• [About this exercise]
Reproduce the entries below exactly, but only from the line containing "Free online games (215, 2303)" to the line containing "QR Code (76, 163)", inclusive.

(Stored data entries)

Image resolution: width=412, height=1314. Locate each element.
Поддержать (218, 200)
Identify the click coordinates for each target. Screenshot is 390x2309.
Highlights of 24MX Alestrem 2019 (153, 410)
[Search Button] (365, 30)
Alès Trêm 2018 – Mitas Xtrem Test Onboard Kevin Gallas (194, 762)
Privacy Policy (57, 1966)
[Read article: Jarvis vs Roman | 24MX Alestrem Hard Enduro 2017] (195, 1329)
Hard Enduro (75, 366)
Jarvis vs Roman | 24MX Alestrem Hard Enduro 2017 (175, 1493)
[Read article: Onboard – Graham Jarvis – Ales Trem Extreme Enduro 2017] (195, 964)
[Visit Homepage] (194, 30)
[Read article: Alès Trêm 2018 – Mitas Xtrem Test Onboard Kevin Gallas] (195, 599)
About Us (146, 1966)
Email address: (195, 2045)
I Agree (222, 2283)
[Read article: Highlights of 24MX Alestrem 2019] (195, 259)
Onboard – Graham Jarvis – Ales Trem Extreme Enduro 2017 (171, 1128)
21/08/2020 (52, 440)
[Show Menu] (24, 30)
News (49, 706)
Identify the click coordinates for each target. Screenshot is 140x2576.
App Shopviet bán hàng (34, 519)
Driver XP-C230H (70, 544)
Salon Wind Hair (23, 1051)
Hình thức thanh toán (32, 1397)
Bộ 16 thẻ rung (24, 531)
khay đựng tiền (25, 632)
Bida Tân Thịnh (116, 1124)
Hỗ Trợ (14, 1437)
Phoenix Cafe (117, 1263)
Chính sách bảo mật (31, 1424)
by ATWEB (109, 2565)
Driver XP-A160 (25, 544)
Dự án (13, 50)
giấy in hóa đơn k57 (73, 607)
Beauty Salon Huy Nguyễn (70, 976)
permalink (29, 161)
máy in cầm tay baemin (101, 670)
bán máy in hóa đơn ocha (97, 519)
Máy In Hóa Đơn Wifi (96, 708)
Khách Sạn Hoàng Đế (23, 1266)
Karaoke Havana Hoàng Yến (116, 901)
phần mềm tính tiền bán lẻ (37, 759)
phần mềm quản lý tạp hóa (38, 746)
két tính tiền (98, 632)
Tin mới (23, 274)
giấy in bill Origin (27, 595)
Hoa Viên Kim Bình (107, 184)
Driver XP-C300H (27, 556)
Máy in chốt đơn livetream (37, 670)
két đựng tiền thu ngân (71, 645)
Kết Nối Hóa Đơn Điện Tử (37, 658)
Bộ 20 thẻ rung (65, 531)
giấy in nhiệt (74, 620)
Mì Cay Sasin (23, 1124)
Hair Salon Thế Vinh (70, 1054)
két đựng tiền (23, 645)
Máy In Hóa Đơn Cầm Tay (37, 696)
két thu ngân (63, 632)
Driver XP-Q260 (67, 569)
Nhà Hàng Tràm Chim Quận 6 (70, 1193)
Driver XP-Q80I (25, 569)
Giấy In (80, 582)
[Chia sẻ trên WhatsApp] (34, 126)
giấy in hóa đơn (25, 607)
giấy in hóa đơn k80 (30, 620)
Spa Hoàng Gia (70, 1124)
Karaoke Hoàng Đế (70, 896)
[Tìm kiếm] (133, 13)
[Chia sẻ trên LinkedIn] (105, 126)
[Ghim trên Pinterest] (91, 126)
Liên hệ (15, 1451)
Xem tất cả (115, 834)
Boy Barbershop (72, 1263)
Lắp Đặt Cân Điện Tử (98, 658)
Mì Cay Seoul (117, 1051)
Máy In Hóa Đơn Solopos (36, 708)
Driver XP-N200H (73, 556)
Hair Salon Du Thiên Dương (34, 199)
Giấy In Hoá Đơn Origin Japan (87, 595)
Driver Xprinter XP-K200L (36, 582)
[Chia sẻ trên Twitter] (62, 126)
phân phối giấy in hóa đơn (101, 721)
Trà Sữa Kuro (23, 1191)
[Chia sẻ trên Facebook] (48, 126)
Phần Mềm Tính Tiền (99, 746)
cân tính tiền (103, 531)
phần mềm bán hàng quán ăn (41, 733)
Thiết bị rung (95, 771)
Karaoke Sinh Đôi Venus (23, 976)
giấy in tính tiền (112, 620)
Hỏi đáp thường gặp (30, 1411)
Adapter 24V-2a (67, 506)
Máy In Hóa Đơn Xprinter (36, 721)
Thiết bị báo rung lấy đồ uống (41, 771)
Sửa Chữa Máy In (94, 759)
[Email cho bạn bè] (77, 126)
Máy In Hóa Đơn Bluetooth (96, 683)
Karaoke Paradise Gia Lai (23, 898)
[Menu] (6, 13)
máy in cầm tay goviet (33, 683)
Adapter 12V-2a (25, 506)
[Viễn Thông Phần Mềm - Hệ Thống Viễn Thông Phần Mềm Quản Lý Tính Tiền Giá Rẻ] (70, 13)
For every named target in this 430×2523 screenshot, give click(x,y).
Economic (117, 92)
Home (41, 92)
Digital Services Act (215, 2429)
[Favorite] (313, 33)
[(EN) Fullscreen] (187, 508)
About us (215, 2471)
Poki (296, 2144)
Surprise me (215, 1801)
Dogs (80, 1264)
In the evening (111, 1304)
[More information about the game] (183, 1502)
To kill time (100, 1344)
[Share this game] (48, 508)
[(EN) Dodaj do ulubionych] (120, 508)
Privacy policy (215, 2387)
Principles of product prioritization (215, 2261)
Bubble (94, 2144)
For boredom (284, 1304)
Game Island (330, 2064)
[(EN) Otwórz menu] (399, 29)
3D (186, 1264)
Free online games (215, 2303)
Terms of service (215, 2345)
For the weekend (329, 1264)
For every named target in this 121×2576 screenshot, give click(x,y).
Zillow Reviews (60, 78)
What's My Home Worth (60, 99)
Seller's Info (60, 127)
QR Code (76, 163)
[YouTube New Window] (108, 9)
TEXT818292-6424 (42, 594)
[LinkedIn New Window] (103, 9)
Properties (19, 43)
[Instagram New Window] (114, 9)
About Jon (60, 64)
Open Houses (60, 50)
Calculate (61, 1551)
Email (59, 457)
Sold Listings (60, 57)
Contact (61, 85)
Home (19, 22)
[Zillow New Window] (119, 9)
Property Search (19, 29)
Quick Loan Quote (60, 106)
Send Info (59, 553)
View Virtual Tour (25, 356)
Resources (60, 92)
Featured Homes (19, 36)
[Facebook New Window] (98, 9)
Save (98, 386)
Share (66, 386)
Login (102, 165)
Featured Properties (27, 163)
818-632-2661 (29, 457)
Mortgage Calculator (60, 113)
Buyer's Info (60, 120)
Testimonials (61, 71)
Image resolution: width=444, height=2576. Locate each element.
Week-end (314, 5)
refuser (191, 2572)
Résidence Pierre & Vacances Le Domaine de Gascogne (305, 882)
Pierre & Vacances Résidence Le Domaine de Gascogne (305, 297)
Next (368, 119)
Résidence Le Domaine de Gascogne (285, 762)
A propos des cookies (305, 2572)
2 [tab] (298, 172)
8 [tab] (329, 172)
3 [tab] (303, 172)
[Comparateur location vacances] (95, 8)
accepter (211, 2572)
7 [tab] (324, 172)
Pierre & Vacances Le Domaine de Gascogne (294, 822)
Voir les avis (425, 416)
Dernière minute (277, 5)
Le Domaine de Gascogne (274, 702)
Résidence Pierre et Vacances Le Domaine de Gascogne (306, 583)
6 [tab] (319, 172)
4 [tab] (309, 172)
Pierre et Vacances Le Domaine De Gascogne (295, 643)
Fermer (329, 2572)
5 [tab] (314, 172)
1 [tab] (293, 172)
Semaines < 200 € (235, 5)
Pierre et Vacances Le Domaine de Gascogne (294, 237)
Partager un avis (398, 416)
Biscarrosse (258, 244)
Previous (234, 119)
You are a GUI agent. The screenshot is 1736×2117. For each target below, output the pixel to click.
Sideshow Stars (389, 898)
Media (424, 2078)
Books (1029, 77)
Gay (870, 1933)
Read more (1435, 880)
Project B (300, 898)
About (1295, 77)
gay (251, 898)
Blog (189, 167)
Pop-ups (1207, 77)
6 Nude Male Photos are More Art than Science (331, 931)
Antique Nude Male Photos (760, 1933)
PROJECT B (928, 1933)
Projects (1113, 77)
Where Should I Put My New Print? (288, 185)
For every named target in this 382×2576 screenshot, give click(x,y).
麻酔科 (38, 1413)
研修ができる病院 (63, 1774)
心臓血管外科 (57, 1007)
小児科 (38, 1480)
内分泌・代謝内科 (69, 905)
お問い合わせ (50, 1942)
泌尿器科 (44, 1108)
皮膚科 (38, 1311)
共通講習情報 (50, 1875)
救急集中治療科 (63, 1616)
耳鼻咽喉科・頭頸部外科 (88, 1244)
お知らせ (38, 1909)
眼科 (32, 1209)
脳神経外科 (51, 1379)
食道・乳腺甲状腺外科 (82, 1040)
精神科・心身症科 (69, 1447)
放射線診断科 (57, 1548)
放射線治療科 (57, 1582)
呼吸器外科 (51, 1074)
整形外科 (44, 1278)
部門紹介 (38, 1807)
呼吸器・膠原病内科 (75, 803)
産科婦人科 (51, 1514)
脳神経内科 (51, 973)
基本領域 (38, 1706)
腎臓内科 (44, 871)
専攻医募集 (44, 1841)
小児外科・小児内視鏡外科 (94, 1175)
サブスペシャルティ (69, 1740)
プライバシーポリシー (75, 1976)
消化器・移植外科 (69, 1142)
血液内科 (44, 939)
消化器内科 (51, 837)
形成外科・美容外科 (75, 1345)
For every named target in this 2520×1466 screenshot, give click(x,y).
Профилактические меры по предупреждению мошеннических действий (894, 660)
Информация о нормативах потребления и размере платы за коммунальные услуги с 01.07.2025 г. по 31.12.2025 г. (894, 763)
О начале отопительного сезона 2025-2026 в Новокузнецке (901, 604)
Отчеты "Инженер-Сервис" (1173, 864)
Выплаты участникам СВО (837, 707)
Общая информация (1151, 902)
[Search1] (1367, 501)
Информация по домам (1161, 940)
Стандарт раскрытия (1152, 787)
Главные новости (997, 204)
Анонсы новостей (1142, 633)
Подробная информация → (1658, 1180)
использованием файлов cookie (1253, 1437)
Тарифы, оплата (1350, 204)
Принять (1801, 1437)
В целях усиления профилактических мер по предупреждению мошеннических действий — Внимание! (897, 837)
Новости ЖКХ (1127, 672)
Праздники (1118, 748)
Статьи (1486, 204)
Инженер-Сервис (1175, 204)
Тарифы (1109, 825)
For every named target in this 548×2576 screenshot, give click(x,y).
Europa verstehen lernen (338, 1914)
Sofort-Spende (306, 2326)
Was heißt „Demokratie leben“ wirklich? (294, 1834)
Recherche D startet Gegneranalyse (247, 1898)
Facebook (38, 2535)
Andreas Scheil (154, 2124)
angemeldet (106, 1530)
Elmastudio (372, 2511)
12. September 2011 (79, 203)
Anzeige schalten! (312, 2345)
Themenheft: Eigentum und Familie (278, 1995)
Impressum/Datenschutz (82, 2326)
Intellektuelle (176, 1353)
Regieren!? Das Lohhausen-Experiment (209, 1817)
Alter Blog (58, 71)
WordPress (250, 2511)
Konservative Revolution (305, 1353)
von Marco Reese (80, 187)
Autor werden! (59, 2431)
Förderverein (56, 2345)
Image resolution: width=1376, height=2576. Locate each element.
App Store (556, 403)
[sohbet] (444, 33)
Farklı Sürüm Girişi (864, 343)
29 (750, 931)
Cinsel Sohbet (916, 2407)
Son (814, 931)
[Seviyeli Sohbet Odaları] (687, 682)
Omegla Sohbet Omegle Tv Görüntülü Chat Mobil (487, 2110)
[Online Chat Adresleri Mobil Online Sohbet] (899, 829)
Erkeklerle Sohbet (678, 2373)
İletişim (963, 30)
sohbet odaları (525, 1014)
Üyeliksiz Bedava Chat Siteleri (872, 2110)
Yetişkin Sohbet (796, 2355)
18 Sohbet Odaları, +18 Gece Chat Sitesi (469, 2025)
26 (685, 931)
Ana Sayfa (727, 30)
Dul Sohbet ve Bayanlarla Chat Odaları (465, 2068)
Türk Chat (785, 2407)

• [Solved problem]
Free online games (215, 2303)
Terms of service (215, 2345)
For the weekend (329, 1264)
For every named target in this 121×2576 screenshot, give click(x,y).
Zillow Reviews (60, 78)
What's My Home Worth (60, 99)
Seller's Info (60, 127)
QR Code (76, 163)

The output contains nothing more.